* Start Source passage *
Tuesday 11 January 2022

Evil West

 Red Dead Eternal

There's nothing more embarrassing, within this specific line of time killing that I like to partake in, I should specify, than completely forgetting the game that you're dealing with and thus misrepresenting it. And of course the only reason I bring that up here is because I fell for exactly that. During the Game Awards I remember perking up and to attention the second I heard the name of Evil West and going, "Oh, I remember this game, don't I?". "Yeah, sure I do! It's the really exciting little isometric horror-western title that was teased a while back. A real CRPG abased around weird and mind-binding horror fiction, how cool! I've been really excited about this one!" So many times I talk about how I'm going to keep up with a game and see what becomes of it, flaunting my omnipresence over the title like I'm some sort of Higher Being with a memory longer than a decaying chunk of half-digested brine- but it's a façade. A convenient lie I tell myself and you. Just like every part of the thorn strewn bush we wear over our heads and call 'confidence'. I actually totally forgot about that game's name (called 'Weird West', by the by) and totally believed this game to be it. (A humiliation I'll never deserve to live down.)
* End Source passage *
__Given request 1__.
Decide whether each statement agrees with the Evil West post. For each, answer yes or no and quote the words that decide it.
(a) The writer heard the name Evil West during the Game Awards.
(b) The game the writer mixed up with Evil West is called Weird West.
(c) The writer says this mix-up is a humiliation they deserve to live down.
__Given request 2__.
According to the Evil West post, at what event did the writer hear the name Evil West?
__Given request 3__.
Please carry on the Evil West post in the same voice, picking up right after its last sentence.
* Start Source material *
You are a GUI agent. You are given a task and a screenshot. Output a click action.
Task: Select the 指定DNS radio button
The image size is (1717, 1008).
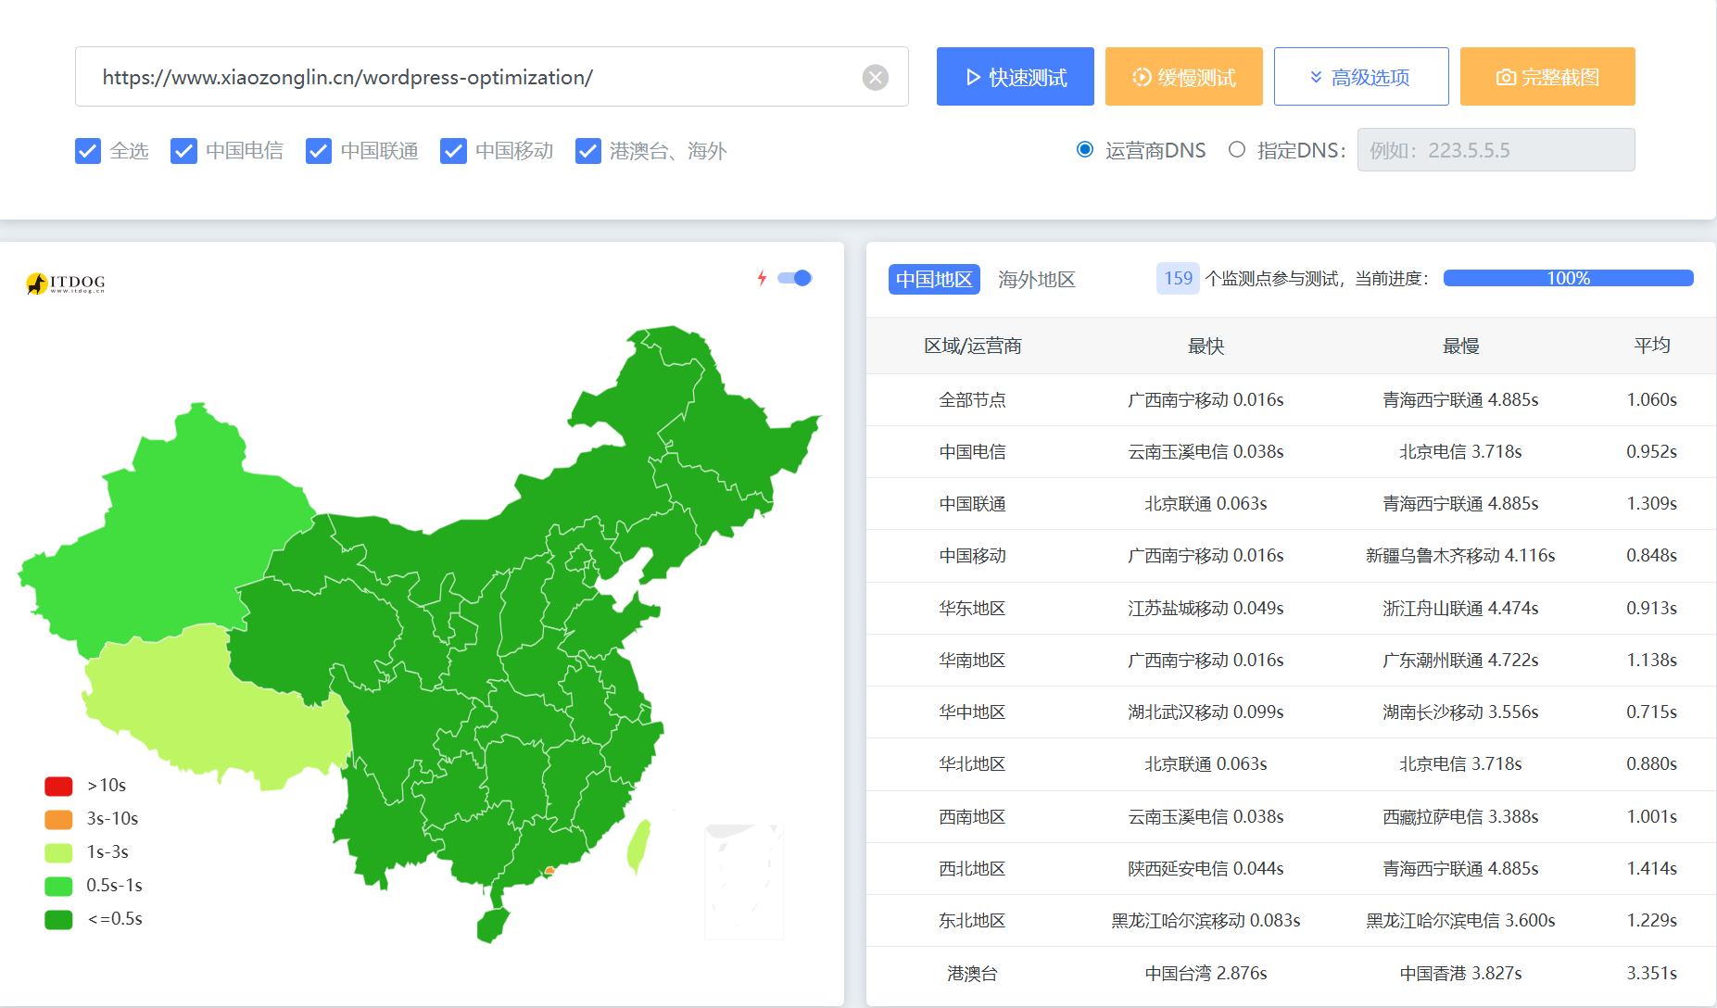tap(1236, 149)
* End Source material *
__Right answer 1__.
(a) Yes: "During the Game Awards I remember perking up and to attention the second I heard the name of Evil West"
(b) Yes: "called 'Weird West', by the by"
(c) No: "A humiliation I'll never deserve to live down."

__Right answer 2__.
The Game Awards.

__Right answer 3__.
My first suspicion was aroused during this gameplay teaser trailer where I saw action and combat that was decidedly, how do I say this, not Isometric. Yeah, that's a bit of red flag, wouldn't you know? A little bit of a "What party did I wake up in again?" moment. Turns out that Evil West is a game that was also teased a little way back but which left a decidedly vague and non-sticking impression on little-old me. Which isn't to say that my experience was everyone else's because looking at the 'Focus Entertainment' Youtube upload of this Game Awards trailer, it would seem like others have this game's brand on their 'must-play' watchlist. And what is that brand? Simply put, badass western-fantasy with a horror-themed supernatural miasma hanging over the world. When I frame it like that it almost sounds a little like 'Remnant: From Ashes', but allow me to assure you that this is a game much more interested in the 'heavy electric guitar' side of that image than the 'solitary survivor struggling to survive the apocalypse' side. Think 'The Doom Slayer' rather than 'The Lone Wanderer'.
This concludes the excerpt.